Benming “Benny” Zhang ’16, J.D. ’20 kept the picture close by during his senior year as he researched the life of Arthur A. Matsu ’27, a star quarterback and football team captain who was the first American citizen of Asian heritage known to attend William & Mary. A self-designed Asian American studies major, Zhang was writing his senior thesis on Matsu at the same time he was working toward breaking a barrier of his own — becoming the youngest and first Asian American person elected to Williamsburg City Council.
Questions circled in his mind: What was Art Matsu thinking at the time this photo was taken? Did he feel like he belonged at William & Mary? How did people react to his blended Japanese and Scottish ethnicity? Where did he live? How was he treated when he went out into the community?
These are some of the strands being explored about Matsu and other alumni as William & Mary commemorates its Asian Centennial. While recognizing the accomplishments of Asian and Asian American students at the university over the past 100 years, the commemoration also seeks to probe the social and historical context of their experiences.
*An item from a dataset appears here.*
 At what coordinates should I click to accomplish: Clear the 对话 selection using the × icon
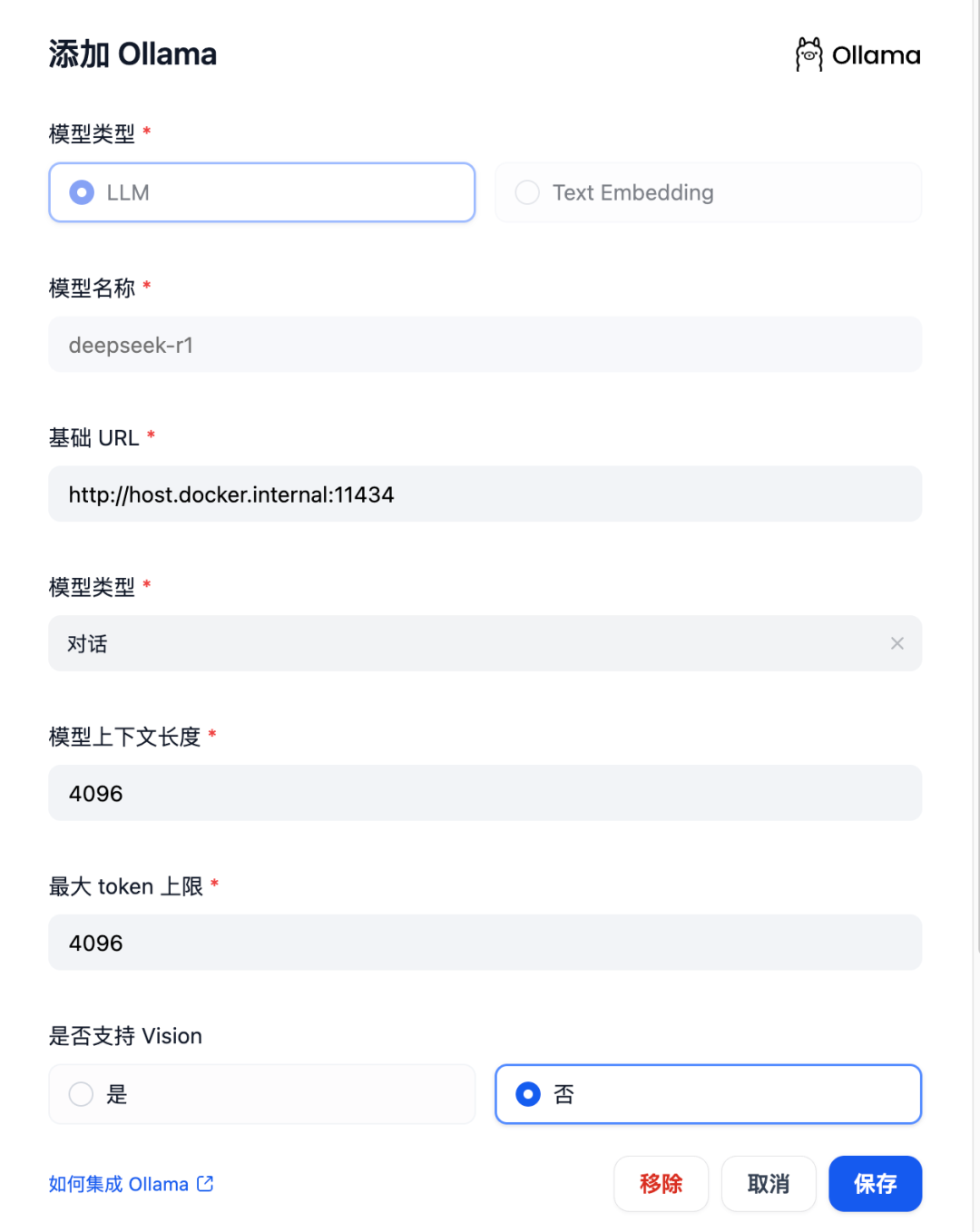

The milestone provides an opportunity to contemplate the ways in which students of Asian heritage have enriched the culture of the university and how to expand on the advances that have been made thus far.
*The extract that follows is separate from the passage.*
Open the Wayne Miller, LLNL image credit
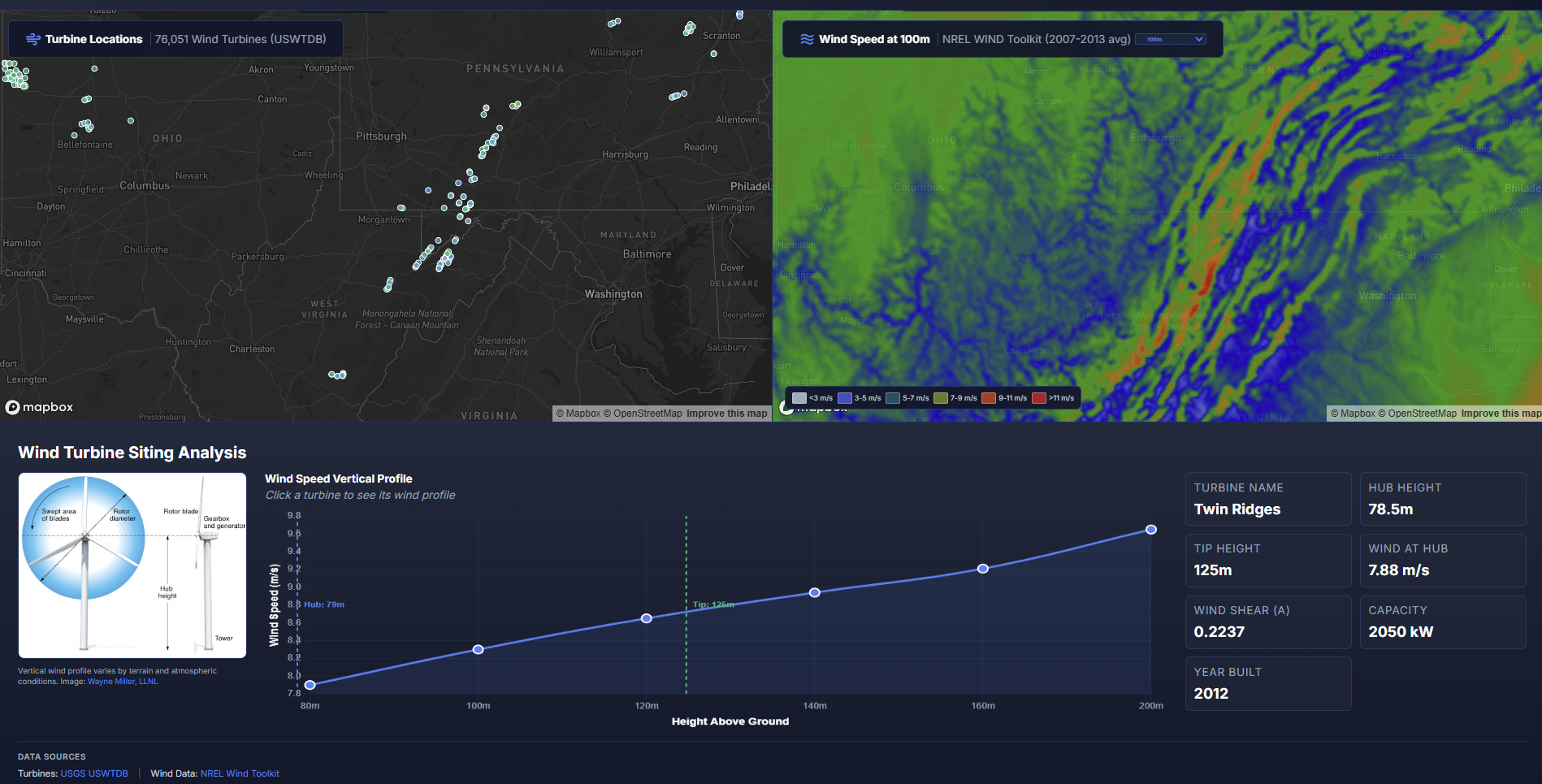point(123,682)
“People’s ideation, imagination and creativity should be informed by diversity,” says Asian Centennial co-chair Francis Tanglao Aguas, a professor of theater and Asian & Pacific Islander American (APIA) studies. “This is a commemoration of opening doors to more diversity.”
President Katherine Rowe established a committee in February to create programming and initiatives tied to the anniversary of when Pu-Kao Chen 1923 (also known as Chen Pu-Kao) — a Chinese citizen who was the first Asian student and first known person of color to attend William & Mary — arrived on campus in 1921. Along with Tanglao Aguas, the centennial is co-chaired by Deenesh Sohoni, a sociology professor and director of the APIA program, with guidance from honorary chair Michael Tang ’76, P ’13. The 20-member committee includes Board of Visitors member Mirza Baig P ’22 and representatives from schools and departments throughout the university. Zhang is one of the younger members of the committee, along with Isabella DiFulvio ’23, co-director of the Asian American Student Initiative, an organization dedicated to Asian American awareness, activism and solidarity with marginalized communities.
“We are hoping for the Asian Centennial to be a platform for William & Mary to become the leader in expanding academic programs and research that promote inclusion of Asian American, Pacific Islander and Southwest Asian students and communities,” Tanglao Aguas says.